In order to defend itself from Terror, the United States invades a country. The invaded nation is so dangerous to the Planet's greatest superpower that it falls in a matter of weeks. The war is a war of liberation. Oil fields and construction contracts are indeed quickly liberated. So too, is a considerable amount of Iraqi land--the parts that will comprise America's fourteen new military bases. Monstrous officials with names like Hussein and Aziz are replaced by entities far more friendly. They bear catchy monikers like Kellogg, Brown and Root, and CPA.  

And then came George W. Bush's first great triumph: the creation of a fully independent, democratic Iraq. I can still see the smile on the American President's face as he leaned over toward Tony Blair to tell him the wonderful news. Incredible, isn't it?  Against seemingly impossible odds, the Allies had decreed that a handful of returned Iraqi émigrés had set up a sovereign government of the people and for the people. Iraq was free!

It reminds me of American History and the Revolutionary War. Remember? Back when a bunch of Patriots who'd spent the past twenty years hanging around the French king's court came back to their homeland on the points of Gallic bayonets. America's natural rulers, they took over the new nation, ensconcing themselves inside a great big fortress that Lafayette had just completed somewhere on the Potomac. It was a sight! The high walls bristling with French cannon. The fleur-de-lys banner snapping in the breeze. The mansard roofs of the brand new Académie Americaine. Our country's new rulers setting about the work of establishing a native government with the kindly help of several regiments of His Majesty's Guards. 

Remember too, how men called Jefferson and Adams and Washington accepted the universal wisdom of offering a throne to one of Louis XVI's cousins, the Duc de -- I forget his name now. Back then, we Americans knew that, having been liberated through the might of France, we were now entirely subject to that great country's will. If you are stronger, you must know better. And philosophically and theologically speaking, God's will is always made known through the most powerful military. Our new government, and our new society, must necessarily have represented a set of inalienable rights and freedoms. Everything was C'est si bon! Why?
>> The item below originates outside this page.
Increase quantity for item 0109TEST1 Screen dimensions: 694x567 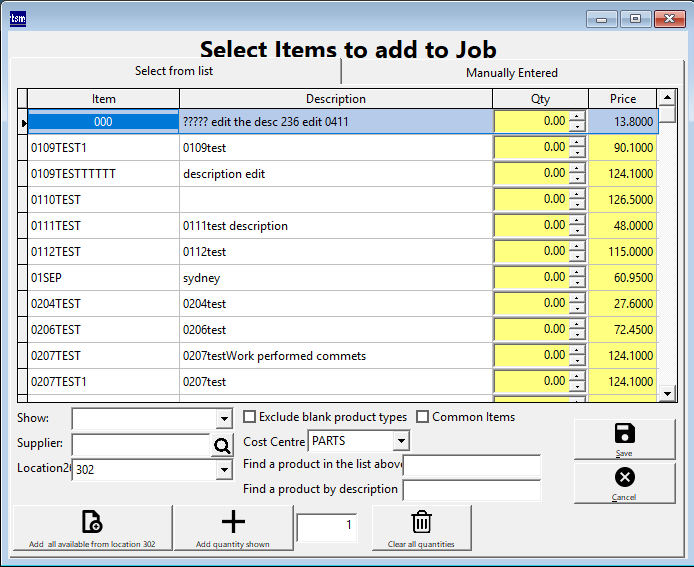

Because the French said so!

What? You don't remember this version of American History? I am very surprised. Perhaps you have not listened to President Bush's latest speech, the one that declares this story to be history. Everyone knows that the United States of America acts only in the best interests of all humankind. When we go out into the world, and say, invade a country, we are only bringing to that land, and that people, the same marvelous freedoms that our own revolution once brought to us. We are only repeating the natural history of the human race. Freedom is an inalienable right. Freedom is inevitable.

But, what is that you say? That not only did these things never happen, but it would have been very wrong of the French to even think of doing something like that! Bien sûr! That's probably why they never happened. Our revolution wouldn't have been worth all that much if we'd merely exchanged one foreign ruler, and one un-American set of customs for another.  It would have been a French Revolution rather than an American. So, why is George W. Bush insisting that the elections now being held in Iraq are symbols of that countries freedom? Why are these races in which candidates are too afraid to even campaign, spoken of as if they were the most sublime expressions of newfound Iraqi liberty and dignity? Why is American democracy being imposed by force? Why are American ideas being imposed on another people? Is self-determination not the truest test of liberty? Why under conditions like these should anyone--especially the Iraqis themselves--consider themselves to be free?

Why? Because Bush says so! And in the brave new world of American Anti-Terror Diplomacy, his voice is the only one that counts. The world is become a democracy of one. And you are always right--when you are the only one with a vote.


Brian Adler is a freelance writer and history buff.  He writes non-fiction essays, as well short stories and screenplays.